- **Task item**:
Go through the data below. List every line that holds the word "agent".

- **Records**:
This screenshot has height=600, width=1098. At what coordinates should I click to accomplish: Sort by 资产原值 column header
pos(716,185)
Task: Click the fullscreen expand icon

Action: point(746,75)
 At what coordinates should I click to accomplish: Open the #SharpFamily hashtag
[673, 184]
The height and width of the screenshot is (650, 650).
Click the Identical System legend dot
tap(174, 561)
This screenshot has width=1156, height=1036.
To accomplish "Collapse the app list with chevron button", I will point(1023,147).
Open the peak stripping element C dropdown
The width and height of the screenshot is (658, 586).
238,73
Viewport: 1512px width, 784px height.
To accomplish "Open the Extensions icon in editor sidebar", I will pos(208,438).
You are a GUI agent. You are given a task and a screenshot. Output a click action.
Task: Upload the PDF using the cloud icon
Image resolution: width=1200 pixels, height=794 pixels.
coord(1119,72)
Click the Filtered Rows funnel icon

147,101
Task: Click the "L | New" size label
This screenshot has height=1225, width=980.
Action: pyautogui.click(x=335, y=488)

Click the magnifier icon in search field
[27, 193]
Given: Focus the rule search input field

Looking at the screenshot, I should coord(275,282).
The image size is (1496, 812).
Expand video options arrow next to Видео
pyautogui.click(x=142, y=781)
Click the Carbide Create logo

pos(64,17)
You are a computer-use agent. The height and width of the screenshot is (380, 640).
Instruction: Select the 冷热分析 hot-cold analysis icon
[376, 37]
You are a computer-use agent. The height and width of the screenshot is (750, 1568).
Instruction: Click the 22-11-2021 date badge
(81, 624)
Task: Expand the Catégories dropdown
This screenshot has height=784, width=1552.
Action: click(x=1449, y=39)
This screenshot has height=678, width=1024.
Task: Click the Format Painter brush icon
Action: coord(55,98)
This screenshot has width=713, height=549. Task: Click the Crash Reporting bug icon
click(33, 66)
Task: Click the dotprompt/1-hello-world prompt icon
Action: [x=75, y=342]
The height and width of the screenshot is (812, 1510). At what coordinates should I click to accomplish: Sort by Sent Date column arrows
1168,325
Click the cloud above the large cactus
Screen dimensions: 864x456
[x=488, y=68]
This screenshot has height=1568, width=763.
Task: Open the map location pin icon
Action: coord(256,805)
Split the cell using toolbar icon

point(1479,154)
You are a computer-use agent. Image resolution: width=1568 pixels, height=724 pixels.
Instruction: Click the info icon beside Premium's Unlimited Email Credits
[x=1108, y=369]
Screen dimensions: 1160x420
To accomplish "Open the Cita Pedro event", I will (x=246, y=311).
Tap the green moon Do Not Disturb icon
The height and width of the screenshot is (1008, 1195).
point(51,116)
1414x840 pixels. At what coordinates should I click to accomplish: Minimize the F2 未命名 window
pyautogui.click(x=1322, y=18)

- **Your solution**:
You are a GUI agent. You are given a task and a screenshot. Output a click action.
You are a computer-use agent. The height and width of the screenshot is (380, 640).
You are a computer-use agent. The height and width of the screenshot is (750, 1568).
You are a computer-use agent. Image resolution: width=1568 pixels, height=724 pixels.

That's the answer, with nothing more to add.